Metin.

İlk olarak, SBS işkence yasağından meşru bir istisna oluşturabilmesi için birden fazla belirsizlik muğlaklık içermektedir. Örneklendirmek gerekirse, oluşturulan senaryoda saldırının “çok yakın” olduğunu varsayılmasına rağmen, işkenceyi meşru kılmak için saldırının kesin olarak ne kadar “yakın” olduğu belirtilmez. Saldırının zamanlanması, saldırıyı engellemek için alınacak aksiyonun gerçekçi bir şansı olacak kadar uzak bir gelecekte olması gerektiğinden ötürü, bu “yakınlığın” kaç saat, gün veya ay uzaklıkta olduğunu düşünsel ve hukuki olarak kesinleştirmek güçtür. Aynı şekilde, öz formuyla SBS, tutsak zanlının saldırıyı mutlaka önleyecek bilgiye sahip olduğunu varsayar. Lakin, realitede emniyet güçlerinin, zanlının sahip olduğu bilginin varlığına veya doğruluğu hakkında bu denli kesin bir yargıya varmaları çok zordur. Bu nedenle, mutlak yasak karşıtları bu problemle karşılaştıklarında otoritelere, senaryonun orijinalinde erişilmek istenilenin de ötesinde istisnalar için müsaade etmekle yükümlüdür (örneğin yetkililerin fail olduğundan neredeyse emin olduğu, ama bunu inkâr eden veya olaya müdahilliğinin ne derecede olduğu bilinmeyen kişiler). 

Benzer şekilde, sonuçsalcı bir açıdan bakıldığında, eğer bir şüpheliye işkence etmek toplumdaki büyük bir sadist popülasyonuna mutluluk ve refah veriyorsa, bu fayda hesabını artırdığı için ahlaki olarak haklı görülebilir. Eski bir Amerikan askeri sorgucunun da itiraf ettiği üzere işkence, işkencecilerde başkalarına korku aşılamaktan doğan, “heyecan uyandırıcı” bir his oluşturmaktadır ve bu işkenceye maruz kalan insanın tamamiyle çaresiz ve “kaderine mahkum” olmasına yol açar. Bu tür itirazlara karşın sonuçsalcı düşünürler, SBS’de daha da çok modifikasyonlara giderler. Bu yeni versiyonların bazılarında sorgucular ve tehdit altındaki siviller saf sadist olmayan kişilerdir, bazılarında ise kamu savunma kurumları yetersiz kaynaklara sahiptir ve şüpheli mükerrer suçludur. Ancak, mutlakiyetçi bir bakış açısıyla, bu değişiklikler de eşit derecede kabul edilemez kısıtlamalardır çünkü değiştirilmiş senaryolar işkence kullanımına başlangıçtaki dar tanımdan daha geniş istisnalar getirmeye başlar.

Mevcut veriler.
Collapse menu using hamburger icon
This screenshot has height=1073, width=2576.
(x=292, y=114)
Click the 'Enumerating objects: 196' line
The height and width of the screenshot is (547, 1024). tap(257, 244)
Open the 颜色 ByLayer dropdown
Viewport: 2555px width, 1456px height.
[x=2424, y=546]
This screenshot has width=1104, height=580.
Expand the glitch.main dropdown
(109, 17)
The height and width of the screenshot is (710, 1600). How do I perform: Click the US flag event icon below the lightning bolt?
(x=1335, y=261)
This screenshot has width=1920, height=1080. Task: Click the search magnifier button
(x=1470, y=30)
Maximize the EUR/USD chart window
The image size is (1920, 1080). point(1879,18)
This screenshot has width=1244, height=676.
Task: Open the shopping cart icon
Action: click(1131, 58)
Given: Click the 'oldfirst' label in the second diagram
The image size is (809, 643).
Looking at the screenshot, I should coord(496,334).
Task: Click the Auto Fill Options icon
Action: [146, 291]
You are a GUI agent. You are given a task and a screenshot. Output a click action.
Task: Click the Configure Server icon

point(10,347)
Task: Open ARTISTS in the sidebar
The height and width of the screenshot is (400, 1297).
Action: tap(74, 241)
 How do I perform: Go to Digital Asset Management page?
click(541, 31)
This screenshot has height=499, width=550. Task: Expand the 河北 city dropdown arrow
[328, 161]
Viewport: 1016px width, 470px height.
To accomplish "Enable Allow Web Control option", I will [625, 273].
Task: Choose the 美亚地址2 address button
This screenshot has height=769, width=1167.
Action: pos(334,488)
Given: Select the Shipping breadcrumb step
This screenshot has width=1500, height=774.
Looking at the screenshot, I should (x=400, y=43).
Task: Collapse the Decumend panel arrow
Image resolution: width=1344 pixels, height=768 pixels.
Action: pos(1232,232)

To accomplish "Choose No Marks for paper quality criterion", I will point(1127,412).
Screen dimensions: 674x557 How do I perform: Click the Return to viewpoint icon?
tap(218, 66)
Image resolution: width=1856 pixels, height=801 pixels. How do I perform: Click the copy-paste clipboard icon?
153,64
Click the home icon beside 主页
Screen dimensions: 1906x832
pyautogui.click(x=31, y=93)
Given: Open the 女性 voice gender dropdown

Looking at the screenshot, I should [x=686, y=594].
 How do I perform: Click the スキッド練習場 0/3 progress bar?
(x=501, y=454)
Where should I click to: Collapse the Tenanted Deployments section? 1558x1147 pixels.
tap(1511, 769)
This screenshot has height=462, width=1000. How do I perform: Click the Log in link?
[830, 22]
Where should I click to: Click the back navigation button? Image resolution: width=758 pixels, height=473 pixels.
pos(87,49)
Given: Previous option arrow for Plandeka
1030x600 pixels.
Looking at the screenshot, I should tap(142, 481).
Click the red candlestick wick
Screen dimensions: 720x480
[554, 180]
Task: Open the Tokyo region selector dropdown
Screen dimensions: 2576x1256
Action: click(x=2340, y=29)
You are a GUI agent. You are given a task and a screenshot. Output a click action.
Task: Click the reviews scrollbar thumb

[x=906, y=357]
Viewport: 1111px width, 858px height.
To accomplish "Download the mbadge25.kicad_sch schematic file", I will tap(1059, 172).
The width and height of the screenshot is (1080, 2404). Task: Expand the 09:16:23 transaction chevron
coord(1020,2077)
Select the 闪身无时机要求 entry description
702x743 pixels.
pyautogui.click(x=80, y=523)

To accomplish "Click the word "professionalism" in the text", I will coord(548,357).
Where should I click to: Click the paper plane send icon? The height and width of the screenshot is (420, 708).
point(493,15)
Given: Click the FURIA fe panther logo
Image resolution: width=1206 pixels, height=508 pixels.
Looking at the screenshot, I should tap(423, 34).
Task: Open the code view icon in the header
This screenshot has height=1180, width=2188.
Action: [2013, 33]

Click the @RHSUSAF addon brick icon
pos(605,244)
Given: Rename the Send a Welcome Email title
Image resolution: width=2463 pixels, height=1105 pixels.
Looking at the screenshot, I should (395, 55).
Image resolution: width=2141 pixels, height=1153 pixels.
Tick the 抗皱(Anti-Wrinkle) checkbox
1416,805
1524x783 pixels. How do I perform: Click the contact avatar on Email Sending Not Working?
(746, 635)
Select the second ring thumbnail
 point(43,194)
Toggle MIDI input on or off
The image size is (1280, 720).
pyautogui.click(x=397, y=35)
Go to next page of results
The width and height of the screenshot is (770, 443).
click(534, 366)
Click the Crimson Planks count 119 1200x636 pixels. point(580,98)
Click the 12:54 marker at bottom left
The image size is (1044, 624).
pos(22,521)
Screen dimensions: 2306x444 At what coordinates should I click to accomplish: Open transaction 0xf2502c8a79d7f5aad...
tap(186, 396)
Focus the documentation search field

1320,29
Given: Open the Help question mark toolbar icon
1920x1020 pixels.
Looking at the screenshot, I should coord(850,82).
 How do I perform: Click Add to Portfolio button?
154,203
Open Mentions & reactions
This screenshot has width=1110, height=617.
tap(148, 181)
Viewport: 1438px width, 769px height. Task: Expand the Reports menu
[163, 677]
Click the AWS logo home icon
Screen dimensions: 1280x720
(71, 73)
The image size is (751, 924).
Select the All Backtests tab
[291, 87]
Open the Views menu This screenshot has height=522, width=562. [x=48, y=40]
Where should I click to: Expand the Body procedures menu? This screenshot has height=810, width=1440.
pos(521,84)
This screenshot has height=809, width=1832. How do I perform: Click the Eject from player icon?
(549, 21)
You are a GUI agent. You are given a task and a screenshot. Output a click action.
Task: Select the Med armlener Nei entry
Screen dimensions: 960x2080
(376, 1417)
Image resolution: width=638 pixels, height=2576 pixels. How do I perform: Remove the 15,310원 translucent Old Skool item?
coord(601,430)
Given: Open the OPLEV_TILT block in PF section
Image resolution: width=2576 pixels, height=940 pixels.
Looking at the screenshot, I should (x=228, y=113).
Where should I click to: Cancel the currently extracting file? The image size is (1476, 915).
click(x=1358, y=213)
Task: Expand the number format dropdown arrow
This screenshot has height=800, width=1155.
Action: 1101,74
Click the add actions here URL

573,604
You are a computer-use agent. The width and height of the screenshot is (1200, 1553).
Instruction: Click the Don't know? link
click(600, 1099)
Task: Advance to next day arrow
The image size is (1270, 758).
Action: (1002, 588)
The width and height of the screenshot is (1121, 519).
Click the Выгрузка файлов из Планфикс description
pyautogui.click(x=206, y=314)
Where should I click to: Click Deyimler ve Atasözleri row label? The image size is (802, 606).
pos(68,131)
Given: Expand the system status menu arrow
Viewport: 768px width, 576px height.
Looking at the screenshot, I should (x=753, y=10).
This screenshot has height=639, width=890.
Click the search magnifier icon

Verilen talimat 1.
İşkence yasağı üzerine olan metne göre şu ifadelerin her biri doğru mu: (a) Senaryoda saldırının ne kadar yakın olduğu kesin olarak belirtilir. (b) Eski bir Amerikan askeri sorgucu, işkencenin işkencecilerde heyecan uyandırıcı bir his oluşturduğunu itiraf etmiştir. (c) Mutlakiyetçi bakış açısına göre değiştirilmiş senaryolar kabul edilebilir. Her biri için evet ya da hayır deyin ve kararı belirleyen sözleri metinden aynen alıntılayın.
Verilen talimat 2.
Kayıtlarda "Screen dimensions: 2306x444" içeren satırla açılıp "Action: 1101,74" içeren satırla kapanan bölümü, iki uç satır da dahil olmak üzere, hiçbir değişiklik yapmadan yineleyin. Bu bölüm dışında hiçbir şey yazmayın.
Metin ile kayıtlar birbirinden bağımsız malzemelerdir.

Çıktı 1.
(a) Hayır: "işkenceyi meşru kılmak için saldırının kesin olarak ne kadar “yakın” olduğu belirtilmez"
(b) Evet: "Eski bir Amerikan askeri sorgucunun da itiraf ettiği üzere işkence, işkencecilerde başkalarına korku aşılamaktan doğan, “heyecan uyandırıcı” bir his oluşturmaktadır"
(c) Hayır: "bu değişiklikler de eşit derecede kabul edilemez kısıtlamalardır"

Çıktı 2.
Screen dimensions: 2306x444 At what coordinates should I click to accomplish: Open transaction 0xf2502c8a79d7f5aad...
tap(186, 396)
Focus the documentation search field

1320,29
Given: Open the Help question mark toolbar icon
1920x1020 pixels.
Looking at the screenshot, I should coord(850,82).
 How do I perform: Click Add to Portfolio button?
154,203
Open Mentions & reactions
This screenshot has width=1110, height=617.
tap(148, 181)
Viewport: 1438px width, 769px height. Task: Expand the Reports menu
[163, 677]
Click the AWS logo home icon
Screen dimensions: 1280x720
(71, 73)
The image size is (751, 924).
Select the All Backtests tab
[291, 87]
Open the Views menu This screenshot has height=522, width=562. [x=48, y=40]
Where should I click to: Expand the Body procedures menu? This screenshot has height=810, width=1440.
pos(521,84)
This screenshot has height=809, width=1832. How do I perform: Click the Eject from player icon?
(549, 21)
You are a GUI agent. You are given a task and a screenshot. Output a click action.
Task: Select the Med armlener Nei entry
Screen dimensions: 960x2080
(376, 1417)
Image resolution: width=638 pixels, height=2576 pixels. How do I perform: Remove the 15,310원 translucent Old Skool item?
coord(601,430)
Given: Open the OPLEV_TILT block in PF section
Image resolution: width=2576 pixels, height=940 pixels.
Looking at the screenshot, I should (x=228, y=113).
Where should I click to: Cancel the currently extracting file? The image size is (1476, 915).
click(x=1358, y=213)
Task: Expand the number format dropdown arrow
This screenshot has height=800, width=1155.
Action: 1101,74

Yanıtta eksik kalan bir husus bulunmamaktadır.